Spend 5 minutes reading things on social media, and you’re bound to come across an article like this:
https://medium.com/the-mission/10-strategies-to-go-viral-on-any-platform-e3eeaccd5379
I embedded this piece here because Todd is a good writer, seems sincere, and isn’t trying to pull one over on anybody. He’s trying to help people to achieve a goal that many online writers have: to go viral.
Part of me wants to go viral.
Part of me wants to write a post that gets shared hundreds of thousands of times, pops up on all sorts of media outlets, and garners some sort of internet fame (whatever that means these days).
But I suspect that the same part of me that aches to “go viral” is the same part of me that wants to drink 5 glasses of bourbon and eat an entire pizza the night before a big presentation in front of a client — and still nail it.
It’s the same part of me that used to spend more time hunting for the magic muscle-building supplement than I spend doing squats and cooking healthy meals.
It’s the same part of me that used to spend more time looking for the best notebook, coolest pen, and best productivity app than I did actually thinking about, organizing, and working on my projects.
That part of me is lustful, careless, and has no regard for the long-term.
That part of me wants to cut the corners that countless others couldn’t cut.
It wants more results, with less effort. It is impatient, immature, and impulsive.
I probably shouldn’t let it dictate what I publish.
Here’s the thing about going viral. Try as you might, you can’t reap the benefits of that term — “viral” — without also having to deal with the drawbacks. Viruses spread quickly and easily, and to a lot of people. But they also end up in many places where they’re not wanted, and where they can end up being toxic. But your post about the 10 things you learned from quitting your job can’t be toxic, right? Kind of; just think about it.
The drawback with going viral is that it can serve to pigeon-hole you. So your post about the killer morning routines of billionaires went viral ? Great! What next? Now you’ve got to keep writing about killer morning routines of billionaires, or you can pretty much count on your next piece falling mostly into obscurity.

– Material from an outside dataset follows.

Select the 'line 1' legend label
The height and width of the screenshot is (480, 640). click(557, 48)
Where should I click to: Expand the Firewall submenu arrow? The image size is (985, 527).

So would I love it if my posts went viral? Sure — it’d be exhilarating. Would I love the feeling after about a week or so — when the deluge of notifications had mostly subsided? No. I’d feel like I did something wrong. But I didn’t. And I shouldn’t feel that way.
I think what we don’t realize is that we’ve got our assessment of virality all messed up. We fail to realize that so much of what makes a given piece go viral is much like what makes a kite fly. The conditions have as much to do with success as any kind of skill. Writers forget that at their own peril.